Hydroxylated long-chain alkanoic acids 4 are interesting molecules whose presence is crucial in many biological processes.[1] For instance, both enantiomers of 9-hydroxystearic acid (9-HSA) were able to inhibit the enzymatic activity of HDAC1, HDAC2 and HDAC3 histone deacetylases, the (R)-isomer resulting more active.[2] In another application, HSAs and their derivatives were studied as low molecular weight organogelators (LMOGs), compounds that, even at low concentrations, are able to incorporate large volume of organic solvent, producing viscoelastic semisolid materials (organogels).[3] (R)-12-Hydroxystearic acid (12-HSA), easily derivable from extracts of castor bean, is one of the most useful organogelators.[4] Unfortunately, a small number of chiral non racemic hydroxyalcanoic acids are available on a large scale from natural sources, therefore, the construction of this class of compounds seems an attractive challenge.
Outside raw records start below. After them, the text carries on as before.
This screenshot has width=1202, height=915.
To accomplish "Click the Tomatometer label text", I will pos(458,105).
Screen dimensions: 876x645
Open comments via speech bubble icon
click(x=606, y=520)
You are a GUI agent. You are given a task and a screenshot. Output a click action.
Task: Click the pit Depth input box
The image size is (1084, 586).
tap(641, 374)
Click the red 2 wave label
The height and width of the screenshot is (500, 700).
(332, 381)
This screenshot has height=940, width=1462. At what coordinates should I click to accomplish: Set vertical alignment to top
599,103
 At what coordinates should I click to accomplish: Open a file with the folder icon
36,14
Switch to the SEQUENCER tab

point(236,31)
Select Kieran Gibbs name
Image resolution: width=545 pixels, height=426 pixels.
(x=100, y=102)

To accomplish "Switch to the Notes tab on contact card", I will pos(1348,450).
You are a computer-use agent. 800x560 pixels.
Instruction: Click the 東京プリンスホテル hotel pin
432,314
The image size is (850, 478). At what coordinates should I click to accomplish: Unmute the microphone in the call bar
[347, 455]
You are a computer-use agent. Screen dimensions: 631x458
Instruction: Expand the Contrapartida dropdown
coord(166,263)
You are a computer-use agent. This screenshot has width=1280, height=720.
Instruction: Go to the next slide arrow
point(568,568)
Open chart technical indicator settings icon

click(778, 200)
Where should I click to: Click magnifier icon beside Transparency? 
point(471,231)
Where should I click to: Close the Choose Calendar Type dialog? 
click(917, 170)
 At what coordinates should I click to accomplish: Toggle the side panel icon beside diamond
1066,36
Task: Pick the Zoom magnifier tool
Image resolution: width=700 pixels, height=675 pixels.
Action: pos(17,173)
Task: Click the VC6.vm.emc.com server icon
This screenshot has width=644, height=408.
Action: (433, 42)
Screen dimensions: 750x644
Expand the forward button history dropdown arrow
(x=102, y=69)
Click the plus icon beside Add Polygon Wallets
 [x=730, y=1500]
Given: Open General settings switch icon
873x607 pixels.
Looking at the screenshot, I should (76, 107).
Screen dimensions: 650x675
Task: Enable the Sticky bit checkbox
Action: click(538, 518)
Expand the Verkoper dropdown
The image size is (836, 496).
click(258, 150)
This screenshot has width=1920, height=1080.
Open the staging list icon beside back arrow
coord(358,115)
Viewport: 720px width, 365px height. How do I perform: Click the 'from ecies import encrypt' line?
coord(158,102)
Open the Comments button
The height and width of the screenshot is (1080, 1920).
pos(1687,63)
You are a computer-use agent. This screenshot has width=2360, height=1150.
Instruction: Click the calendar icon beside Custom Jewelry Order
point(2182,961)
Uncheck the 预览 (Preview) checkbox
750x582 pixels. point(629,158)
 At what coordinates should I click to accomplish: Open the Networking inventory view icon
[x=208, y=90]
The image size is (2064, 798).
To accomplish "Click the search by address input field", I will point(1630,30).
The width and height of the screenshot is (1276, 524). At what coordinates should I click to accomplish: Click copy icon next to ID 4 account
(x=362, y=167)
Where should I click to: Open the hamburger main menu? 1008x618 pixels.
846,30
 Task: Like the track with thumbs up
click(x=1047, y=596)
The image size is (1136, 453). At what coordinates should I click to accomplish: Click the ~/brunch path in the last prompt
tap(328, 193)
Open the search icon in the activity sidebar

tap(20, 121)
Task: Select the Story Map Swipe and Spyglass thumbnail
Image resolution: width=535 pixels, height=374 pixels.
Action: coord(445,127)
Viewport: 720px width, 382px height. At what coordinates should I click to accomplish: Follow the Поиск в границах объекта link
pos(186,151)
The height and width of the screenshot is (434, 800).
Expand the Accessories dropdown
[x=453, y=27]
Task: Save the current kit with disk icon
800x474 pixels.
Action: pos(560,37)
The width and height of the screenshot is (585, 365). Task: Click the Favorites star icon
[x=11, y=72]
We have already successfully employed a ring closing metathesis (RCM) reaction for the synthesis of lactone precursors of chiral non racemic 7- and 8-hydroxystearic acids (7- and 8-HSA).[5] Since different types of chiral non racemic macrocyclic lactones were formed in this reaction, resulting in a poor total yield of the desired compounds, we decided to investigate the CM reaction as a possible alternative route to RCM. (Figure 1) Using easily available chiral non racemic allylic or homoallylic alcohols 1 [5],[6] and unsaturated methyl esters 2, having different lengths of the carbon chains (value of x, y and z), a wide class of chiral non racemic hydroxyalcanoic acids 4 may be obtained. In the present work different methyl esters 3 will be synthetized by CM reactions using both allylic (R = H, y = 0) and homoallylic (R = H, y = 1) alcohols as starting compounds in order to obtain the highest yields. Acetylated starting compounds 1 (R = Ac, y = 1) will be also considered.